I took my car in to be serviced a few days ago. A normal 33,000 mile checkup, which I’d postponed for about 1500 miles. Not a good thing. So, I was already nervous when a fellow came out and started talking to me about “trans-axle fluid change” and “radiator back flush”. Now, I don’t know much about cars. Sure, I have some of the basic principles down–I understand in theory how internal combustion works, for example. But I really don’t know anything about the nuts and bolts of making a car work–I’ve never understood how the two front wheels in a turning car stay synchronized, even though the outer wheel goes a greater distance (or how they handle being out of synch). This is the case even though I’ve had it explained to me multiple times. Cars are complicated pieces of engineering that have taken decades of engineering to get where they are, and auto mechanics is a specialized discipline that takes years to learn.

But here’s the point. I don’t want to know. I don’t want to understand even the slightest bit of how a car converts old dinosaur bones into energy–I just want to harness that energy to go to the grocery store.

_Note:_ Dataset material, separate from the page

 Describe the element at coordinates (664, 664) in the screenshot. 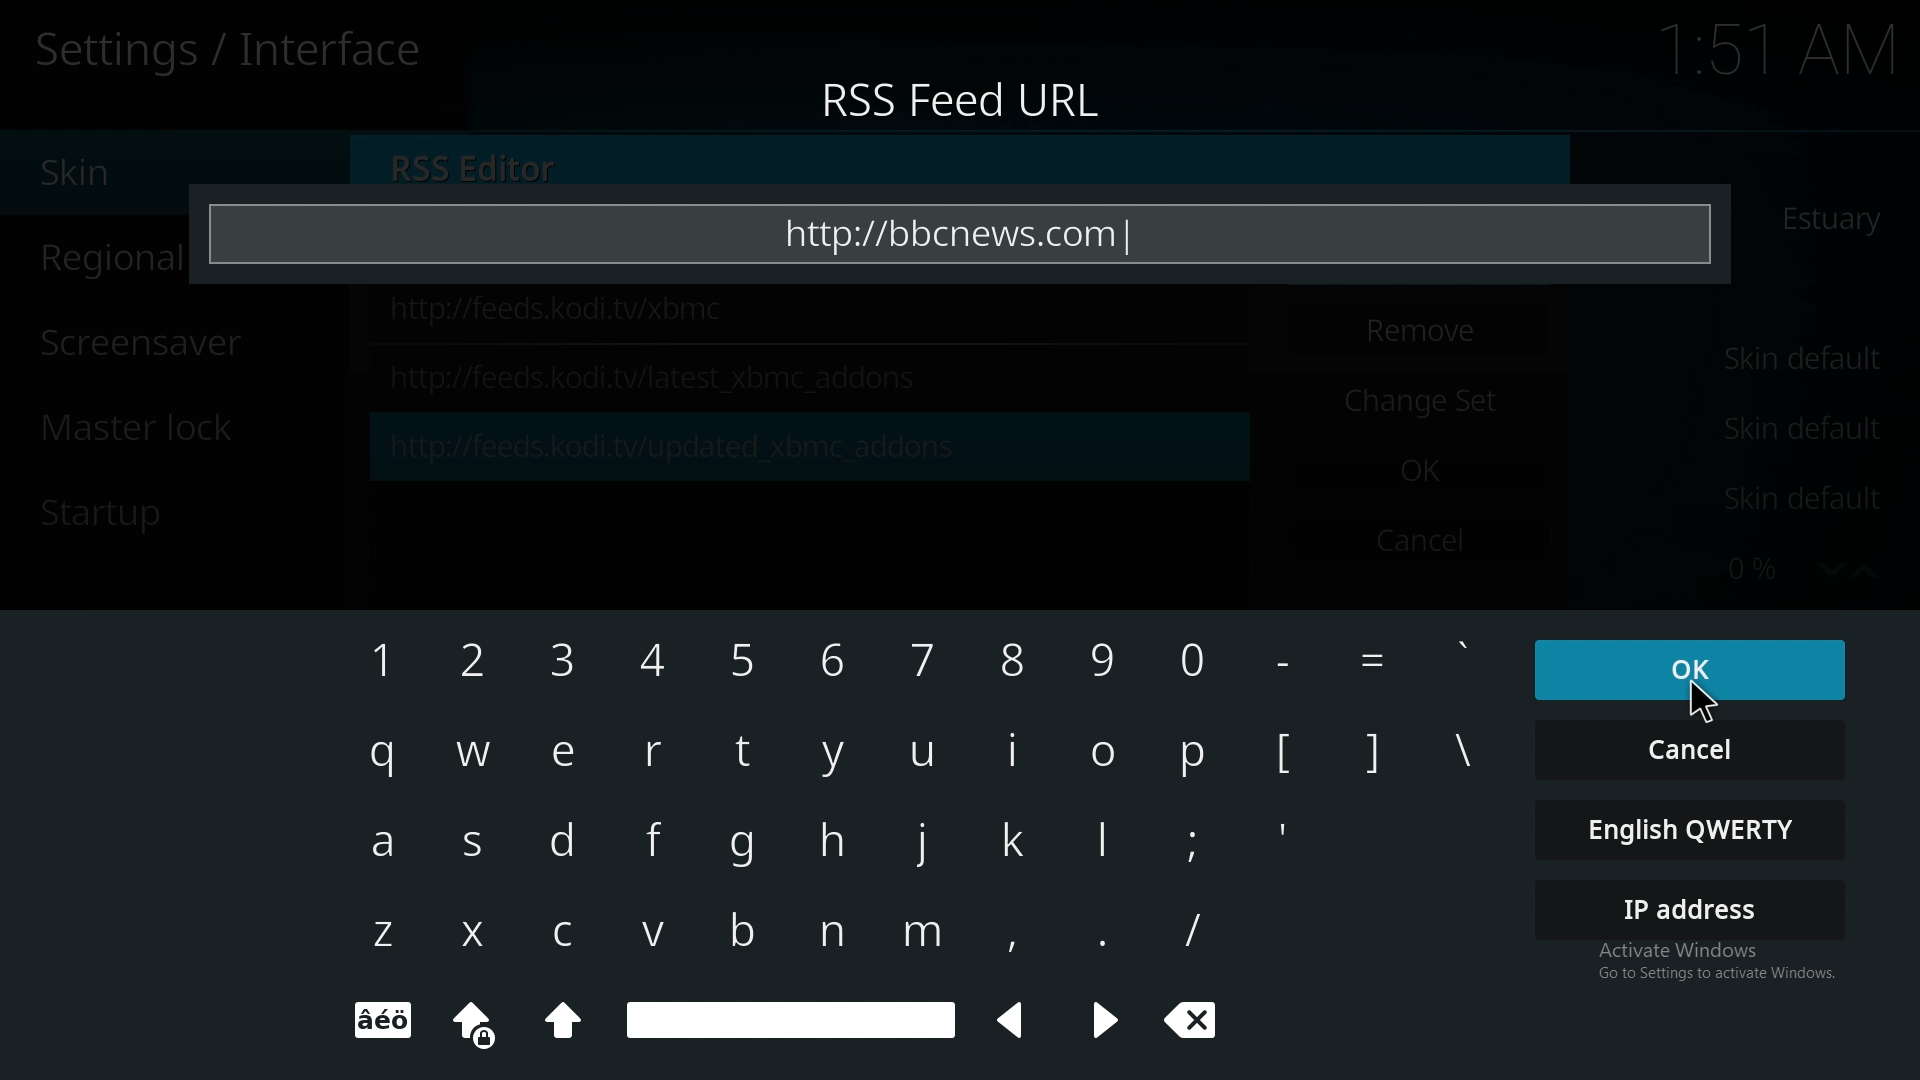

I see `4` at that location.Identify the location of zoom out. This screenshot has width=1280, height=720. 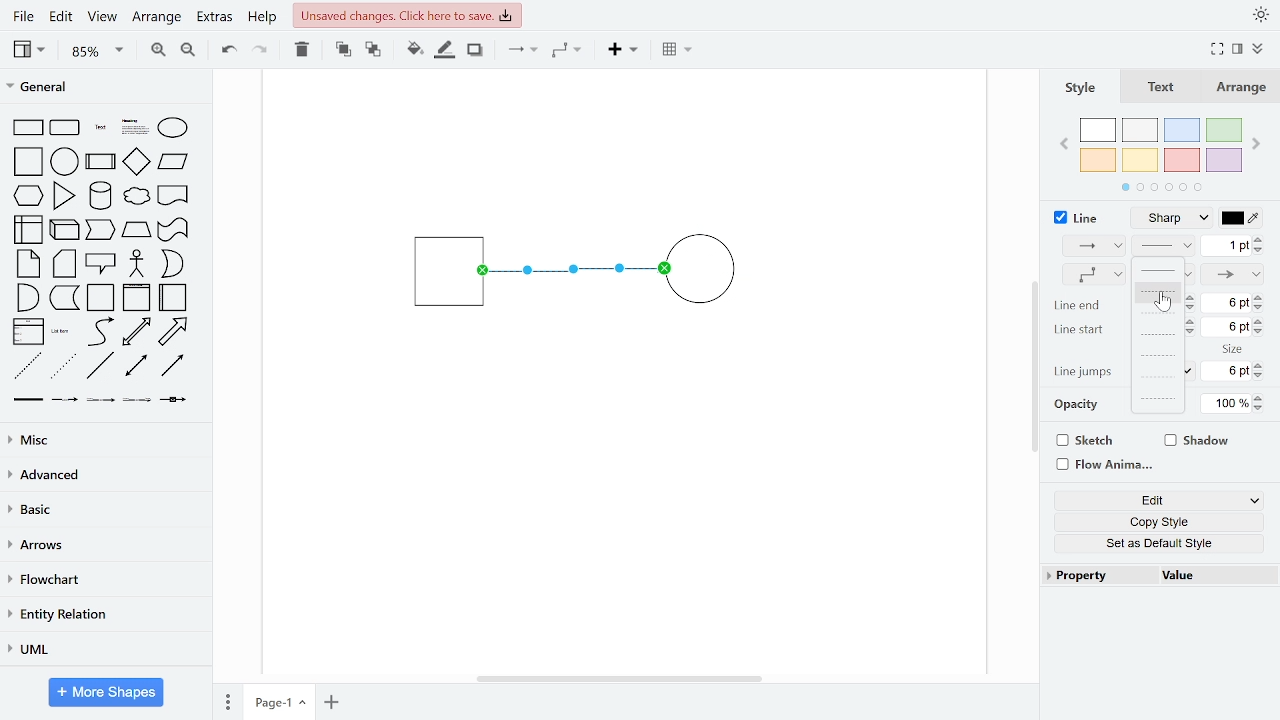
(187, 49).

This has cost me a fair bit of money, as you can imagine, and wrecked at least one car from the inside out. I’ve learned to my cost, that you have to get the car checked out periodically, even if it makes me feel like a blithering idiot. “Sure, take care of that trans-axle fluidish stuff. You betcha.” And even if I take a car to the best shop in the world, I should still be verifying that everything is done according to the manual. Which requires me to read the manual. Which means that I have to learn something about a car. Dang it!

Now, consider computers:

Computers are complicated pieces of engineering that have taken decades of engineering to get where they are, and computer programming is a specialized discipline that takes years to learn. Learning how to interface with a computer takes time. They have their own jargon, just like automobiles. Most people (in the first world) need to use them every day.

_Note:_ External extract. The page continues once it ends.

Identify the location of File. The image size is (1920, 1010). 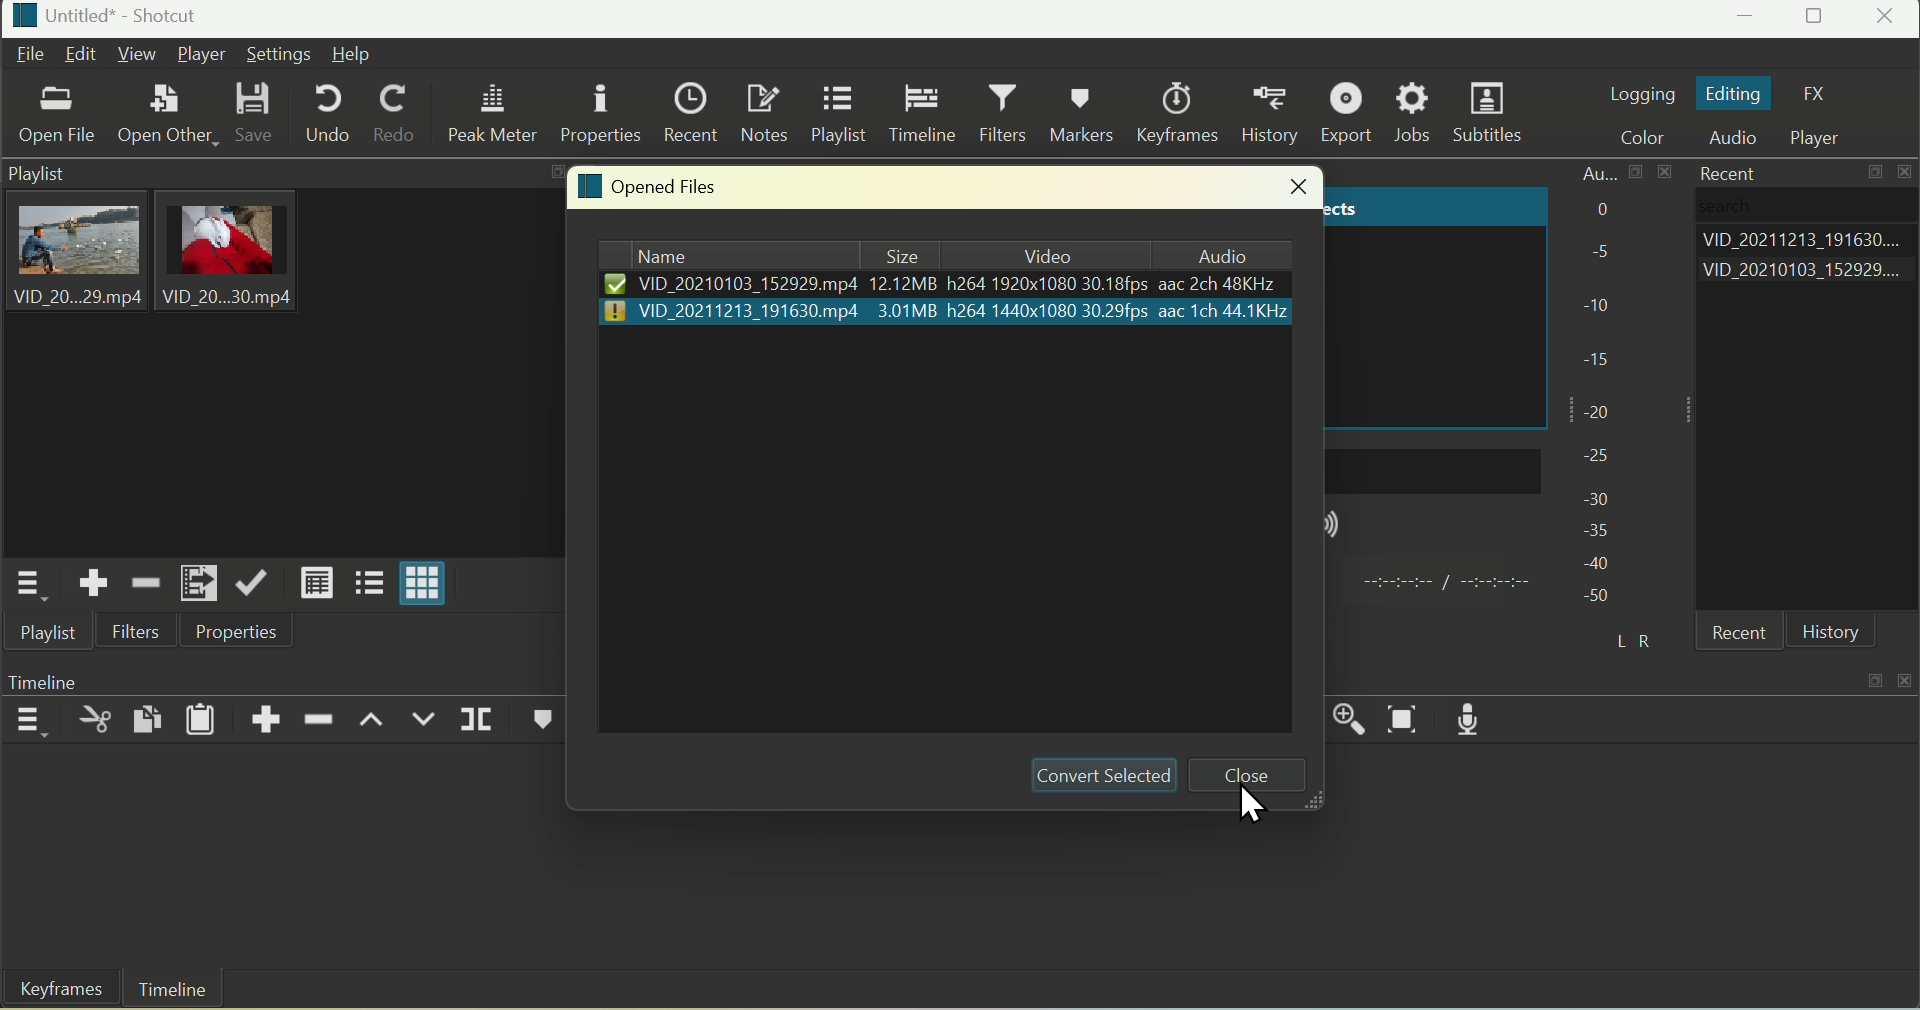
(30, 56).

Now I have a both a bit less and a bit more sympathy for the computer illiterate. More, because, hey, they don’t want to learn about computers–they just want to use them. I can dig that! Less, because if I can’t get
away with just driving my car, if I have to learn something about it, then they need to buck up and do the same. If they don’t, they’ll be in the same position I was at the service station–helpless before professionals.